Mohammed Abu Mahsen said his 13-year-old son, Tarek, along with his friends, Jaffer Hussein, 13, and Ibrahim Suafta, 14, left a letter saying they planned to carry out a shooting attack at an Israeli military checkpoint or army base, he said.

“I want to carry out an attack against (Prime Minister Ariel) Sharon’s fence. This fence, we will blow it up also, the Islamic Jihad youth movement,” Tarek wrote.

“We want you to give out candies and don’t cry for us and hold a big demonstration,” he added, referring to traditional salutes given to “martyrs” who die for the Palestinian cause.

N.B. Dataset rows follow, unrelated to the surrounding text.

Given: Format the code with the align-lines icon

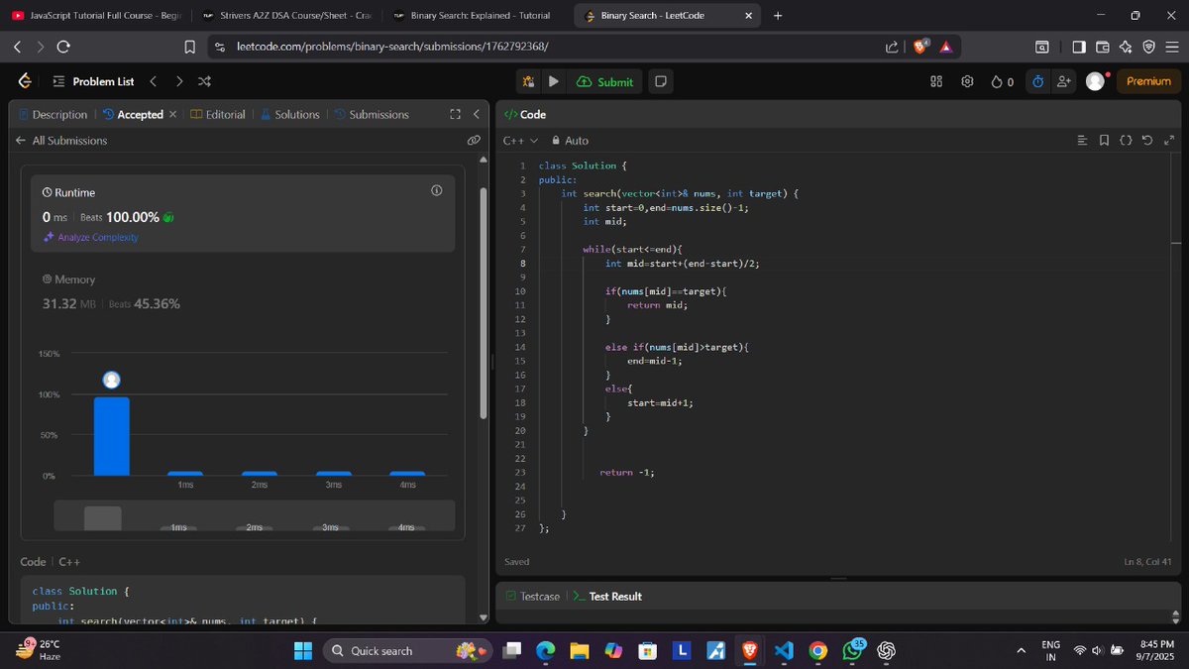Looking at the screenshot, I should click(x=1082, y=141).
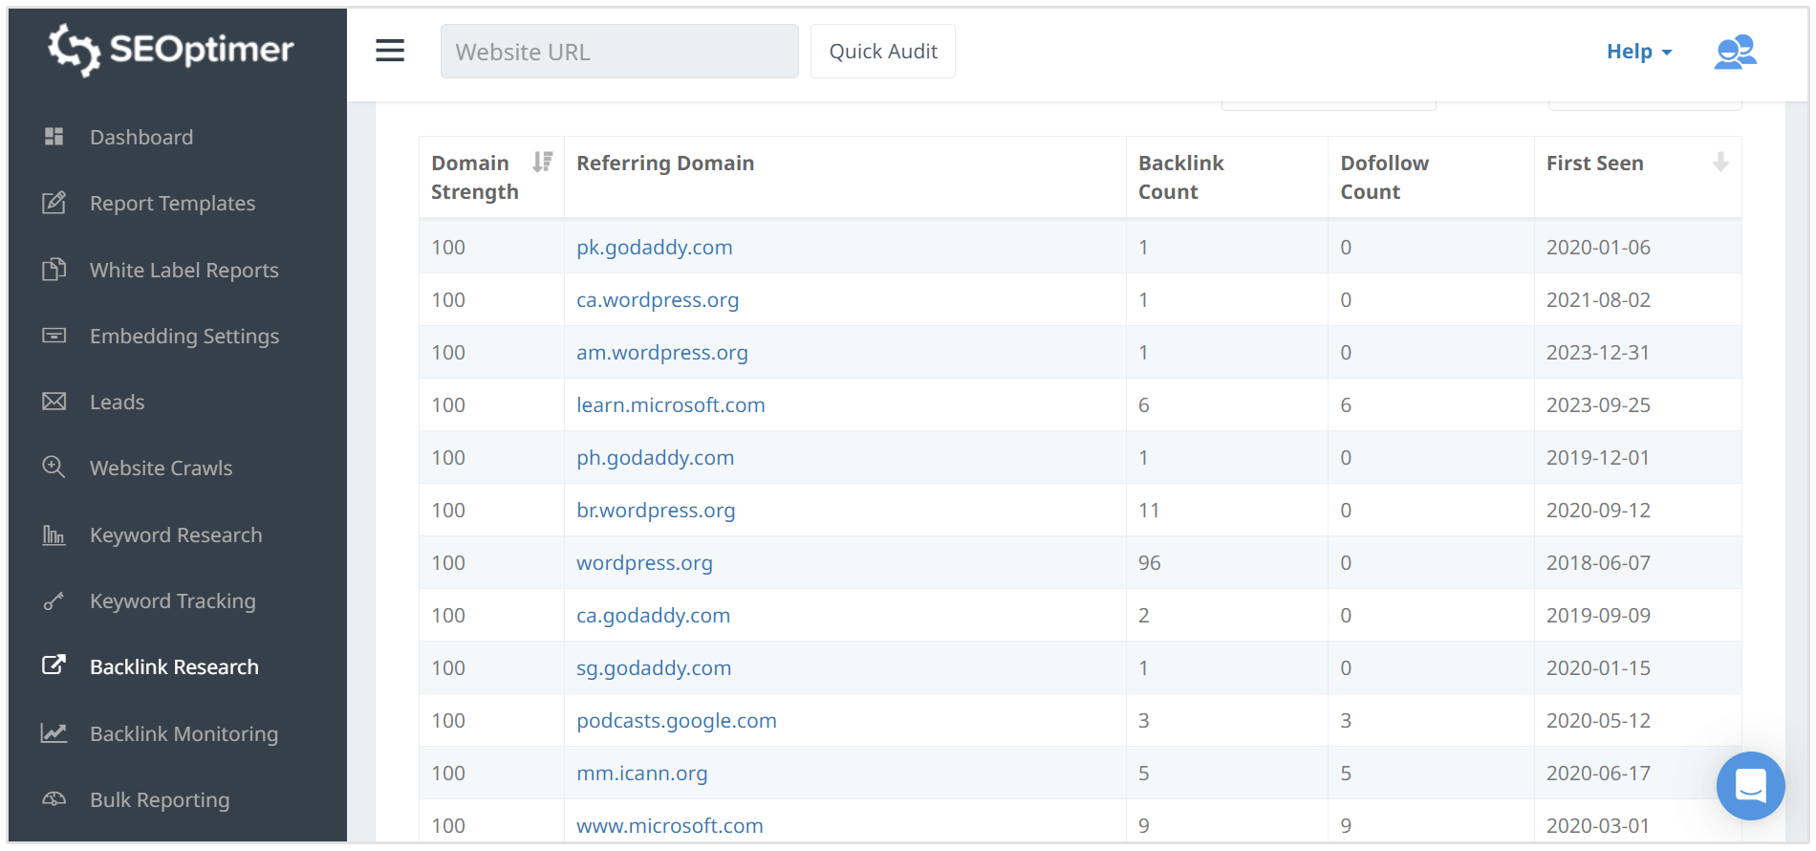Open the user account icon

(1735, 52)
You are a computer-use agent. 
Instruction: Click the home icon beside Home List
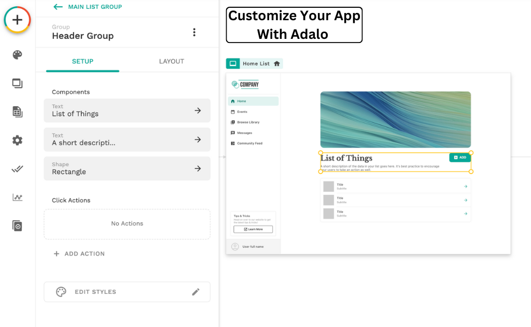(277, 64)
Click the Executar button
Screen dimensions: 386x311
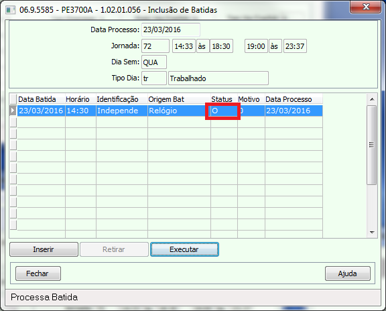pos(184,249)
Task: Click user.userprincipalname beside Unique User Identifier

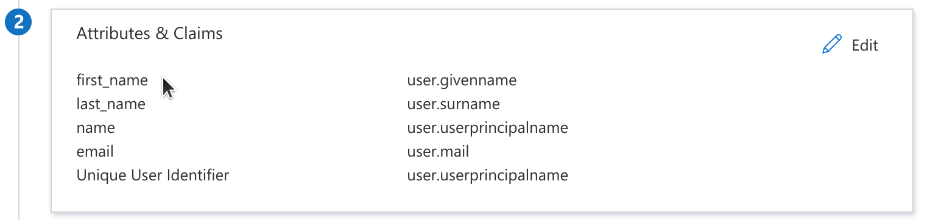Action: [487, 176]
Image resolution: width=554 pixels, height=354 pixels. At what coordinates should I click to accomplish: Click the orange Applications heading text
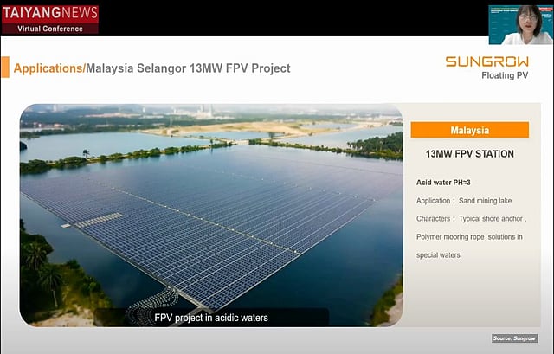(48, 68)
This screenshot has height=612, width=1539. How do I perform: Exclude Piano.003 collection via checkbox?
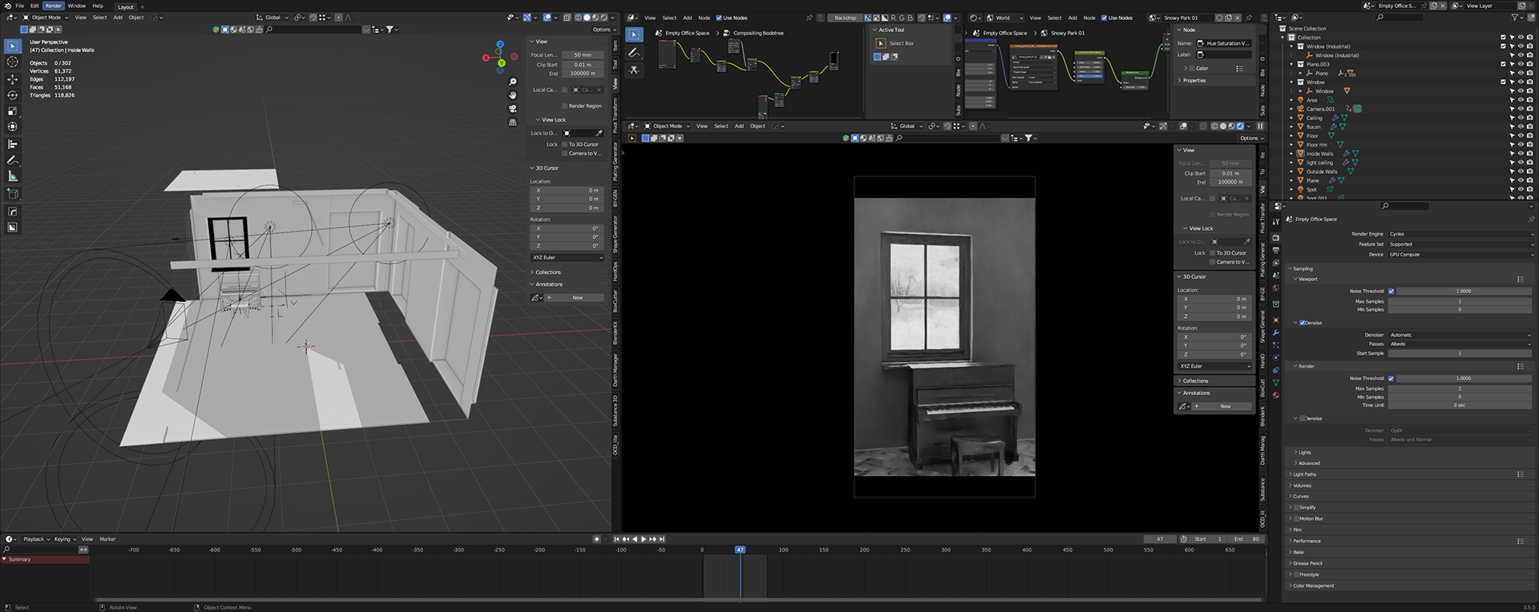[1503, 64]
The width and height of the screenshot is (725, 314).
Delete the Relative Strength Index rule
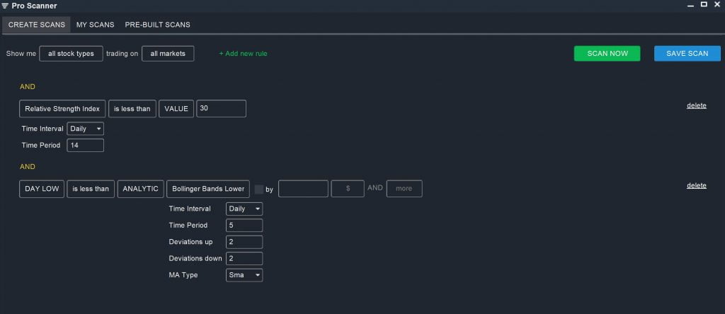(x=696, y=105)
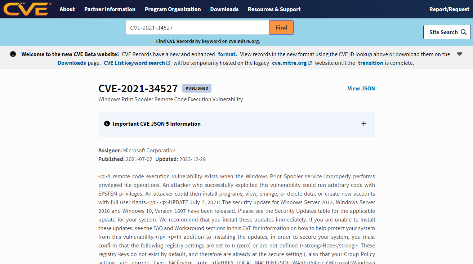Open Partner Information menu

(110, 9)
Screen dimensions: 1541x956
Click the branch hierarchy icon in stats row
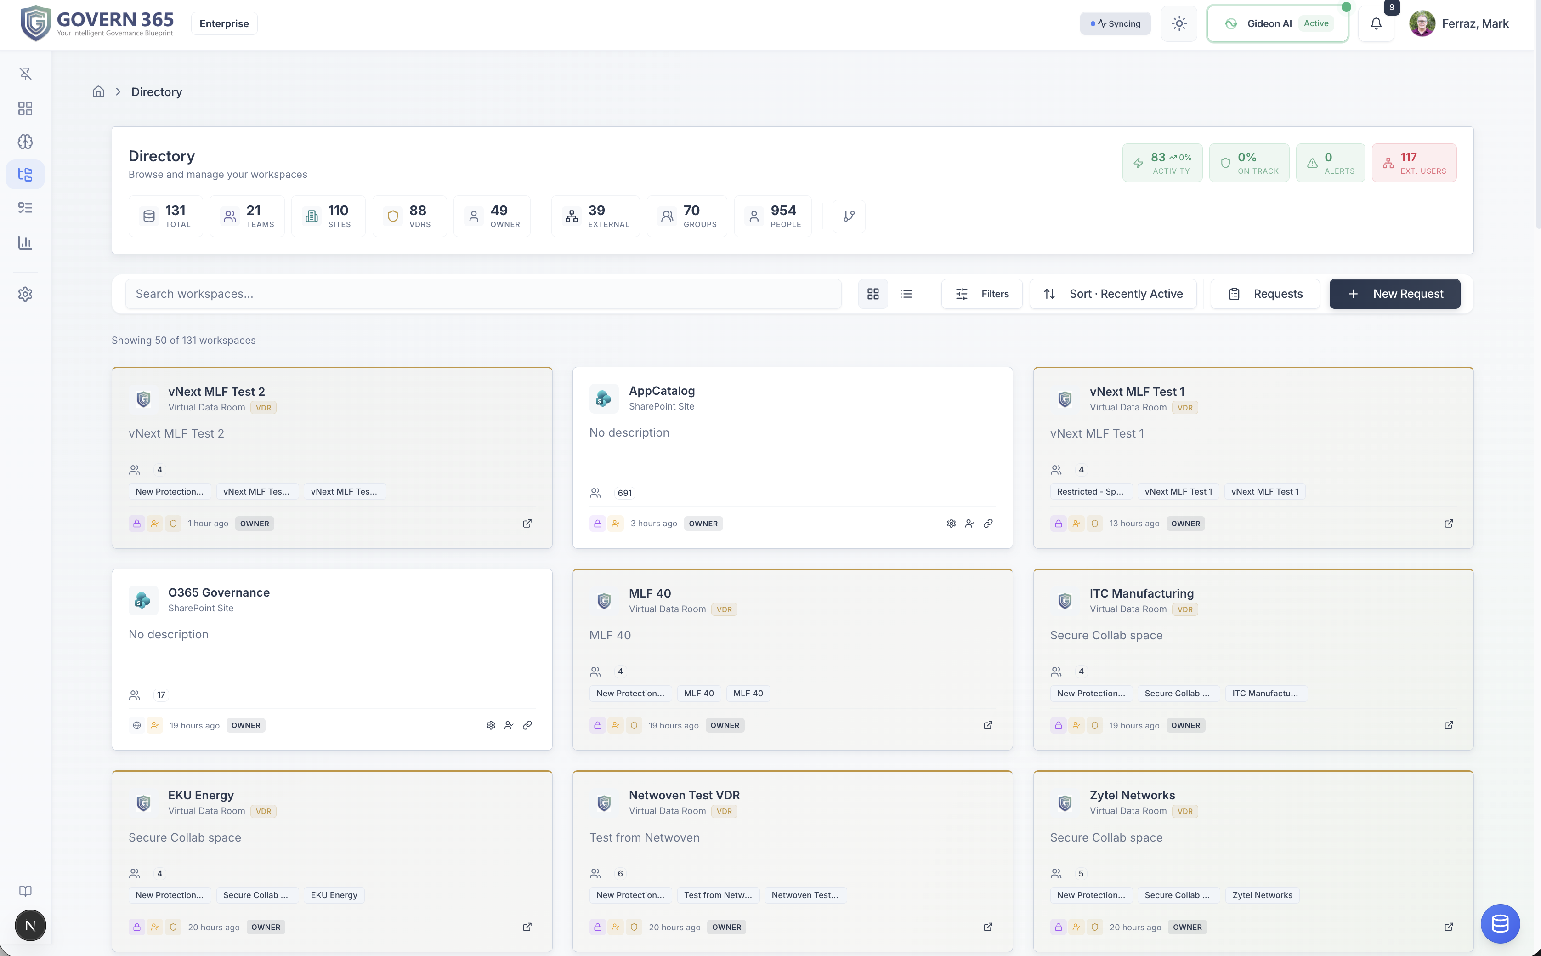848,216
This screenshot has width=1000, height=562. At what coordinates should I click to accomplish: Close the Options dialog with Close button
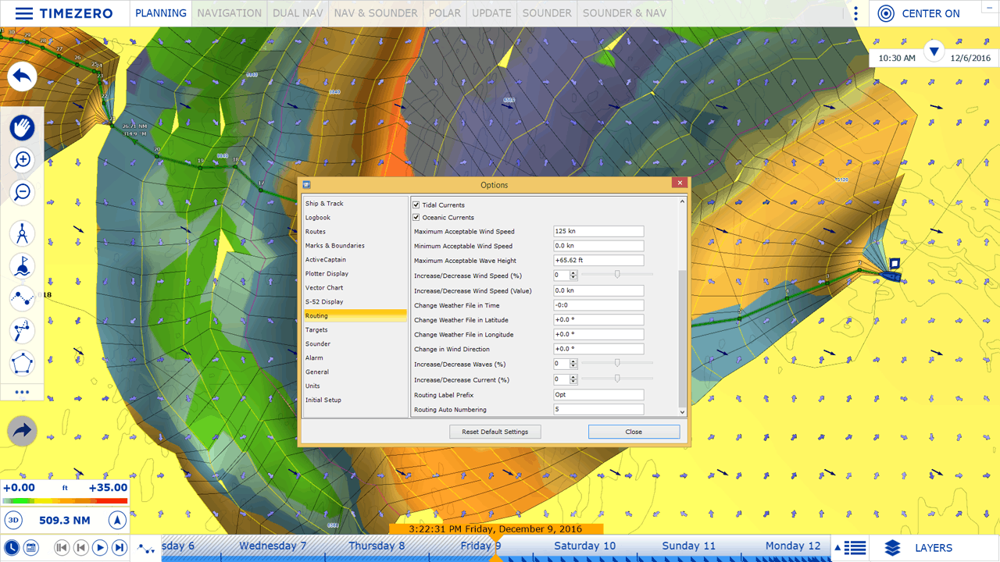pyautogui.click(x=634, y=432)
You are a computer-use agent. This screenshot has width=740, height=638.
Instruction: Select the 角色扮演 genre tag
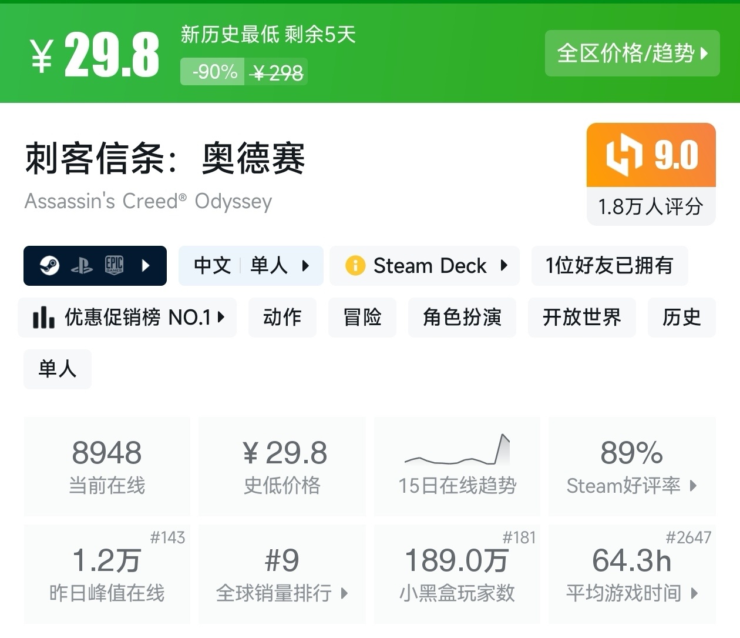[x=462, y=318]
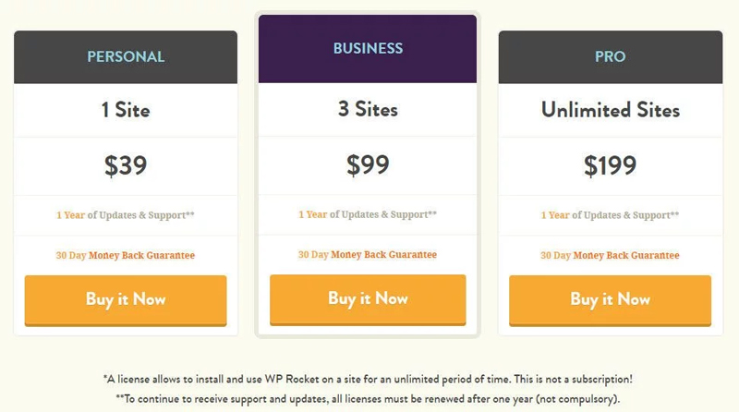Select the PERSONAL plan header
This screenshot has width=739, height=412.
tap(126, 57)
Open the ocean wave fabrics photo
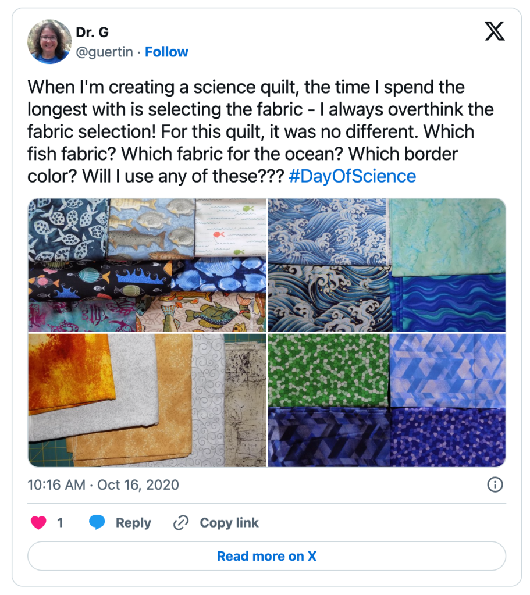The image size is (530, 595). tap(387, 265)
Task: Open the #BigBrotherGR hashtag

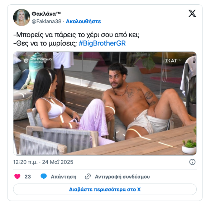Action: 102,43
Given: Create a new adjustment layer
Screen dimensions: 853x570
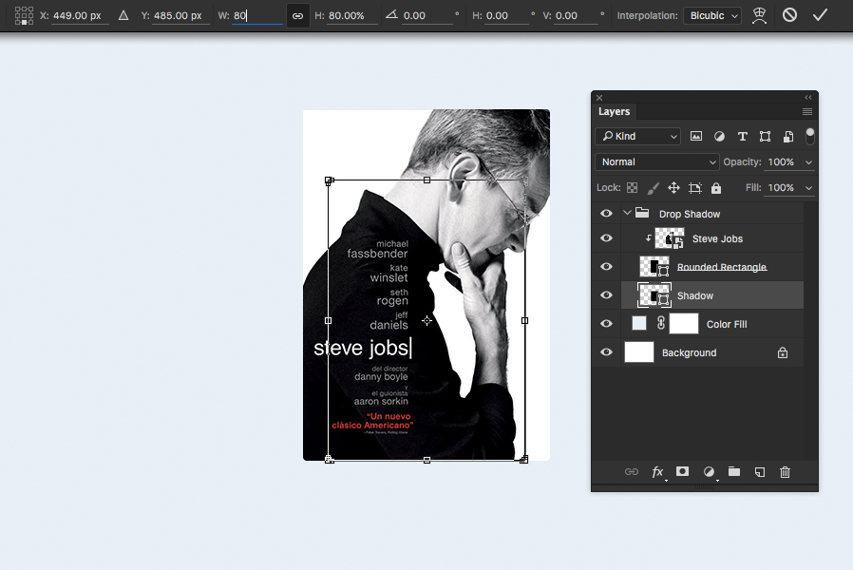Looking at the screenshot, I should [x=708, y=472].
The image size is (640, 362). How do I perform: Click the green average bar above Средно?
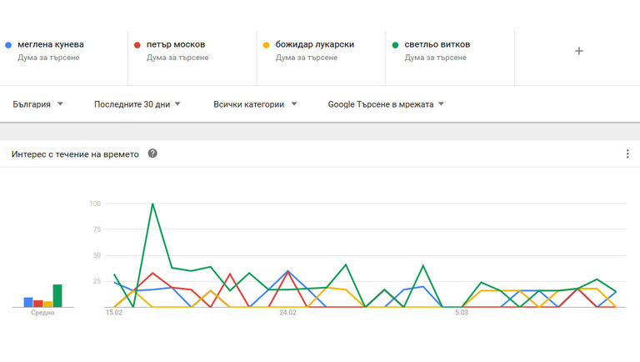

The younger boys claimed to be members of Islamic Jihad, while Suafta said he belonged to the Al Aqsa Martyrs’ Brigades, a militant group linked to Yasser Arafat’s Fatah movement, family members said.

Tarek’s parents were outraged and criticised Islamic Jihad for conscripting such young boys to their ranks.

Most suicide bombers have been in their 20s. The youngest was 16 years old.

Israeli police spokesman Gil Kleiman said the youths were arrested last Thursday at a West Bank checkpoint while carrying “improvised” firearms.

The boys, who he said were ages 13 to 15, had confessed to planning an attack in the Israeli town of Afula.

Elsewhere in the West Bank, Palestinian sources said a 23-year-old member of the Al Aqsa Martyrs’Brigades had been killed in a gunfight with Israeli troops in the Balata refugee camp.

The army said troops had shot two gunmen after coming under fire, but had no information on the conditions of the gunmen.

In Gaza, thousands of people participated in the funerals for the three men killed in yesterday’s airstrike.

They were identified as Mahmoud Judah, a field commander of Islamic Jihad’s military wing, militant Ayman Dahdouh and Dahdouh’s cousin, Amin, a group supporter.

Two of the bodies were decapitated in the attack.

In Gaza City, the coffins of the Dahdouhs were covered in black Islamic Jihad flags. Leaders of the group joined the procession, as angry militants fired machine-guns into the air and others shouted out for revenge over loudspeakers.

“We promise Sharon that our retaliation is coming soon,” said a masked militant.

Thousands of people attended Judah’s funeral in the Jabaliya refugee camp. About 10 participants wore the white robes of militants preparing to carry out suicide attacks.